___ Data in this exercise ___
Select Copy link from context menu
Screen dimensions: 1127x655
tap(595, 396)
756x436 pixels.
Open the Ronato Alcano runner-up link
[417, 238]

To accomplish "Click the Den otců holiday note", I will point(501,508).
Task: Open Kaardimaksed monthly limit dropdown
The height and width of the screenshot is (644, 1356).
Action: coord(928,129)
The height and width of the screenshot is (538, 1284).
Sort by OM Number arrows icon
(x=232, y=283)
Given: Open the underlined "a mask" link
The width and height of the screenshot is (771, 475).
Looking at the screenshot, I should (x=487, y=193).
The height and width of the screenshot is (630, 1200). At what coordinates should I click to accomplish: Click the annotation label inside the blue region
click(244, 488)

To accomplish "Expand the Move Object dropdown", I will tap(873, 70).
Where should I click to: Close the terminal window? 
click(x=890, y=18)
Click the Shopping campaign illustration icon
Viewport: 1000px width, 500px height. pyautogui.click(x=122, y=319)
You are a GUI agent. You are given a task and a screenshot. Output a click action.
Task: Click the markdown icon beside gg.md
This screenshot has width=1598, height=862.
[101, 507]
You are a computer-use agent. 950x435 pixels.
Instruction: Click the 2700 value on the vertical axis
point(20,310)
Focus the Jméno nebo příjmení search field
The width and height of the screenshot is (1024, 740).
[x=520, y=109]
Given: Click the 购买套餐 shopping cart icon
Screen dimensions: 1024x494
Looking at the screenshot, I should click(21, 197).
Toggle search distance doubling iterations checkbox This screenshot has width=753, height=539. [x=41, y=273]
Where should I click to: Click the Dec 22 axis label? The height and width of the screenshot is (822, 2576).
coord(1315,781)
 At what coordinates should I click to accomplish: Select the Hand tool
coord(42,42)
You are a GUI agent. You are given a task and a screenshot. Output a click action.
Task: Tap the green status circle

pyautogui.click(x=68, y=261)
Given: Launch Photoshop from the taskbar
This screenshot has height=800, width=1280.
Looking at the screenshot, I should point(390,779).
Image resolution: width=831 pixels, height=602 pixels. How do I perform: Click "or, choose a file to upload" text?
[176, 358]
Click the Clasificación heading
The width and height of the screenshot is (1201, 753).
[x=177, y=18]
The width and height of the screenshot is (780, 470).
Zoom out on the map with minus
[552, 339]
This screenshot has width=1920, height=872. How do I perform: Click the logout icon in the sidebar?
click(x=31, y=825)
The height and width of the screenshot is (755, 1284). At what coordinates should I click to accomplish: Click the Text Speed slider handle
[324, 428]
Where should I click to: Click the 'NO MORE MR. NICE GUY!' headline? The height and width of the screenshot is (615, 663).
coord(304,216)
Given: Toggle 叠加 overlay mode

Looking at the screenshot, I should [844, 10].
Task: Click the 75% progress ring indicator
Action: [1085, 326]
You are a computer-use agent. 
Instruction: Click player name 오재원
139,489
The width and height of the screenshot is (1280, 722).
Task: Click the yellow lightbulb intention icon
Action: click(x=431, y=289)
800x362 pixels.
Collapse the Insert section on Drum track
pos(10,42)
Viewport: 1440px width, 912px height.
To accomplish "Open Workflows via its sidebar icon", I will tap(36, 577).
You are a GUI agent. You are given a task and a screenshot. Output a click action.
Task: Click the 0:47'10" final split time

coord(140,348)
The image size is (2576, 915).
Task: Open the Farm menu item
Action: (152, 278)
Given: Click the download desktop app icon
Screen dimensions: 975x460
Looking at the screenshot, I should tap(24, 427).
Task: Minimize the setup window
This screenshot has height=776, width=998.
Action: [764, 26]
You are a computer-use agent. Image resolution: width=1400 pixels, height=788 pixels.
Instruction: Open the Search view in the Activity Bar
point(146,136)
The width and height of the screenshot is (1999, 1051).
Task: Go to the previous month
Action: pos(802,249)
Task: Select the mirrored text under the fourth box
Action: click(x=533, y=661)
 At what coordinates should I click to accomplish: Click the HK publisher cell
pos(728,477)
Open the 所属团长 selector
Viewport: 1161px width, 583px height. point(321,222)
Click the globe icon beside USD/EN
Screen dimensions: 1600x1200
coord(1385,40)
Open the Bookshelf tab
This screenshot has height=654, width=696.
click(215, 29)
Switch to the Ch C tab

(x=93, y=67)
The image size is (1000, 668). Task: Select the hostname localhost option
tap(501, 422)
___
* [How to complete this task] Set the listing above down again exactly.

* [Solution to this exercise]
Select Copy link from context menu
Screen dimensions: 1127x655
tap(595, 396)
756x436 pixels.
Open the Ronato Alcano runner-up link
[417, 238]

To accomplish "Click the Den otců holiday note", I will point(501,508).
Task: Open Kaardimaksed monthly limit dropdown
The height and width of the screenshot is (644, 1356).
Action: coord(928,129)
The height and width of the screenshot is (538, 1284).
Sort by OM Number arrows icon
(x=232, y=283)
Given: Open the underlined "a mask" link
The width and height of the screenshot is (771, 475).
Looking at the screenshot, I should (x=487, y=193).
The height and width of the screenshot is (630, 1200). At what coordinates should I click to accomplish: Click the annotation label inside the blue region
click(244, 488)

To accomplish "Expand the Move Object dropdown", I will tap(873, 70).
Where should I click to: Close the terminal window? 
click(x=890, y=18)
Click the Shopping campaign illustration icon
Viewport: 1000px width, 500px height. pyautogui.click(x=122, y=319)
You are a GUI agent. You are given a task and a screenshot. Output a click action.
Task: Click the markdown icon beside gg.md
This screenshot has width=1598, height=862.
[101, 507]
You are a computer-use agent. 950x435 pixels.
Instruction: Click the 2700 value on the vertical axis
point(20,310)
Focus the Jméno nebo příjmení search field
The width and height of the screenshot is (1024, 740).
[x=520, y=109]
Given: Click the 购买套餐 shopping cart icon
Screen dimensions: 1024x494
Looking at the screenshot, I should click(21, 197).
Toggle search distance doubling iterations checkbox This screenshot has width=753, height=539. [x=41, y=273]
Where should I click to: Click the Dec 22 axis label? The height and width of the screenshot is (822, 2576).
coord(1315,781)
 At what coordinates should I click to accomplish: Select the Hand tool
coord(42,42)
You are a GUI agent. You are given a task and a screenshot. Output a click action.
Task: Tap the green status circle

pyautogui.click(x=68, y=261)
Given: Launch Photoshop from the taskbar
This screenshot has height=800, width=1280.
Looking at the screenshot, I should point(390,779).
Image resolution: width=831 pixels, height=602 pixels. How do I perform: Click "or, choose a file to upload" text?
[176, 358]
Click the Clasificación heading
The width and height of the screenshot is (1201, 753).
[x=177, y=18]
The width and height of the screenshot is (780, 470).
Zoom out on the map with minus
[552, 339]
This screenshot has width=1920, height=872. How do I perform: Click the logout icon in the sidebar?
click(x=31, y=825)
The height and width of the screenshot is (755, 1284). At what coordinates should I click to accomplish: Click the Text Speed slider handle
[324, 428]
Where should I click to: Click the 'NO MORE MR. NICE GUY!' headline? The height and width of the screenshot is (615, 663).
coord(304,216)
Given: Toggle 叠加 overlay mode

Looking at the screenshot, I should [844, 10].
Task: Click the 75% progress ring indicator
Action: [1085, 326]
You are a computer-use agent. 
Instruction: Click player name 오재원
139,489
The width and height of the screenshot is (1280, 722).
Task: Click the yellow lightbulb intention icon
Action: click(x=431, y=289)
800x362 pixels.
Collapse the Insert section on Drum track
pos(10,42)
Viewport: 1440px width, 912px height.
To accomplish "Open Workflows via its sidebar icon", I will tap(36, 577).
You are a GUI agent. You are given a task and a screenshot. Output a click action.
Task: Click the 0:47'10" final split time

coord(140,348)
The image size is (2576, 915).
Task: Open the Farm menu item
Action: (152, 278)
Given: Click the download desktop app icon
Screen dimensions: 975x460
Looking at the screenshot, I should tap(24, 427).
Task: Minimize the setup window
This screenshot has height=776, width=998.
Action: [764, 26]
You are a computer-use agent. Image resolution: width=1400 pixels, height=788 pixels.
Instruction: Open the Search view in the Activity Bar
point(146,136)
The width and height of the screenshot is (1999, 1051).
Task: Go to the previous month
Action: pos(802,249)
Task: Select the mirrored text under the fourth box
Action: click(x=533, y=661)
 At what coordinates should I click to accomplish: Click the HK publisher cell
pos(728,477)
Open the 所属团长 selector
Viewport: 1161px width, 583px height. point(321,222)
Click the globe icon beside USD/EN
Screen dimensions: 1600x1200
coord(1385,40)
Open the Bookshelf tab
This screenshot has height=654, width=696.
click(215, 29)
Switch to the Ch C tab

(x=93, y=67)
The image size is (1000, 668). Task: Select the hostname localhost option
tap(501, 422)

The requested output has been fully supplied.